# Operating SpaCy on DataFrame of Publications about Exoplanets in NASA ADS

Before you can use SpaCy you have to download the pretrained model for the english language with:

In [1]:
# python -m spacy download en_core_web_md

After doing this for the first time you can comment out this line with `#` and load the model with `nlp = spacy.load('en_core_web_md')`

## Loading the packages

In [2]:
import pandas as pd
import numpy as np
import re
from random import randint
from random import seed
seed(5)
from unidecode import unidecode
import spacy
from spacy.lang.en import English
from spacy import displacy
nlp = spacy.load('en_core_web_sm')
from IPython.display import HTML

## Loading the dataframe into python

Here it is important to include the statement orient = 'table', because this dataframe was exported with this option, so that the exported json is a valid json.
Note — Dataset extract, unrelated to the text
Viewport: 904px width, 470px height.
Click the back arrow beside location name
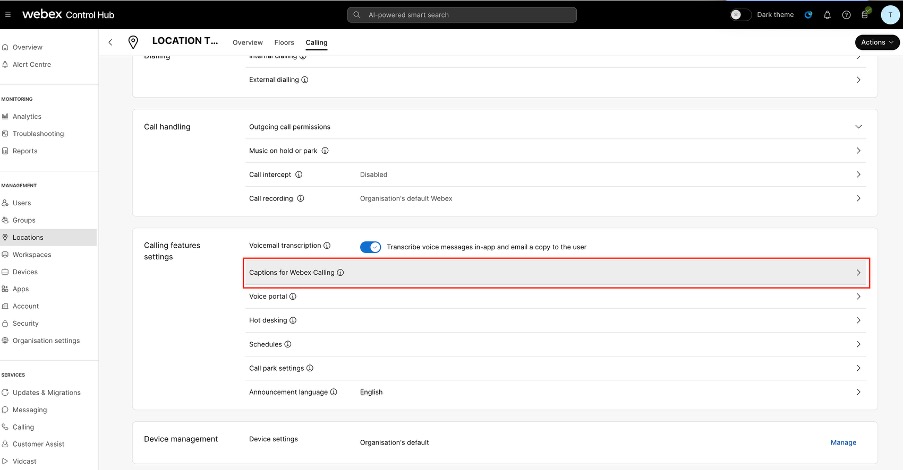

The head of the dataframe is printed out.

In [3]:
dfExoplanetsNASA = pd.read_json('./data/dfExoplanetsNASA_v2.json', orient = 'table')
dfExoplanetsNASA = dfExoplanetsNASA[dfExoplanetsNASA.abstract != 'None'].reset_index(drop=True)

In [4]:
dfExoplanetsNASA.head()

Unnamed: 0,bibcode,DOI,authors,affiliation,acknowledgements,grant,published,year,title,abstract,keywords,citation_count
0,2019NewA...70....1B,10.1016/j.newast.2018.12.005,"[Zhang Bin, Qian Sheng-Bang, Liu Nian-Ping, Zh...","[School of Physics and Electronic Science, Gui...",We thank the anonymous referee for useful comm...,[],2019-07-00,2019,First photometric study of a short-period deta...,NSVS 10441882 is a newly discovered eclipsing ...,"[Binary, Eclipsing binary, Light curve, Orbita...",0
1,2019CNSNS..71...82A,10.1016/j.cnsns.2018.10.026,"[M. Alvarez-Ramírez, E. Barrabés, M. Medina, M...","[Dept. de Matemáticas, UAM-Iztapalapa, Ciudad ...",E. Barrabs has been supported by grants MTM201...,[],2019-06-00,2019,Ejection-Collision orbits in the symmetric col...,"In this paper, we consider the collinear symme...","[Collinear four-body problem, Ejection/collisi...",0
2,2019NewA...69...27E,10.1016/j.newast.2018.11.008,"[Şeyda Enez, Hasan Ali Dal]","[Ege University, Department of Astronomy and S...",We wish to thank the Turkish Scientific and Te...,[],2019-05-00,2019,Cool spot migration and flare activity of KIC ...,Analysing the photometrical data taken from th...,"[Techniques: Photometric, Methods: Statistical...",0
3,2019MNRAS.483.3465F,10.1093/mnras/sty3367,[Giacomo Fragione],"[Racah Institute for Physics, The Hebrew Unive...",Author thanks Nader Haghighipour for useful an...,[],2019-03-00,2019,Dynamical origin of S-type planets in close bi...,Understanding the origin of planets that have ...,"[planets and satellites: general, binaries: cl...",0
4,2019MNRAS.483.3448M,10.1093/mnras/sty3346,"[Kristina Monsch, Barbara Ercolano, Giovanni P...","[Universitäts-Sternwarte, Ludwig-Maximilians-U...",We thank Giovanni Rosotti and Jeff Jennings fo...,[],2019-03-00,2019,The imprint of X-ray photoevaporation of plane...,High-energy radiation from a planet host star ...,"[planets and satellites: formation, planet-dis...",0


## Selecting columns to work with

For the work with this dataframe we only need the following columns 'authors', 'title', 'published' and 'abstract'. To save memory we select only these four columns to be contained in the dataframe.

In [5]:
dfExoplanetsNASA = dfExoplanetsNASA[['authors', 'title', 'published', 'abstract']]

In [6]:
dfExoplanetsNASA.head()

Unnamed: 0,authors,title,published,abstract
0,"[Zhang Bin, Qian Sheng-Bang, Liu Nian-Ping, Zh...",First photometric study of a short-period deta...,2019-07-00,NSVS 10441882 is a newly discovered eclipsing ...
1,"[M. Alvarez-Ramírez, E. Barrabés, M. Medina, M...",Ejection-Collision orbits in the symmetric col...,2019-06-00,"In this paper, we consider the collinear symme..."
2,"[Şeyda Enez, Hasan Ali Dal]",Cool spot migration and flare activity of KIC ...,2019-05-00,Analysing the photometrical data taken from th...
3,[Giacomo Fragione],Dynamical origin of S-type planets in close bi...,2019-03-00,Understanding the origin of planets that have ...
4,"[Kristina Monsch, Barbara Ercolano, Giovanni P...",The imprint of X-ray photoevaporation of plane...,2019-03-00,High-energy radiation from a planet host star ...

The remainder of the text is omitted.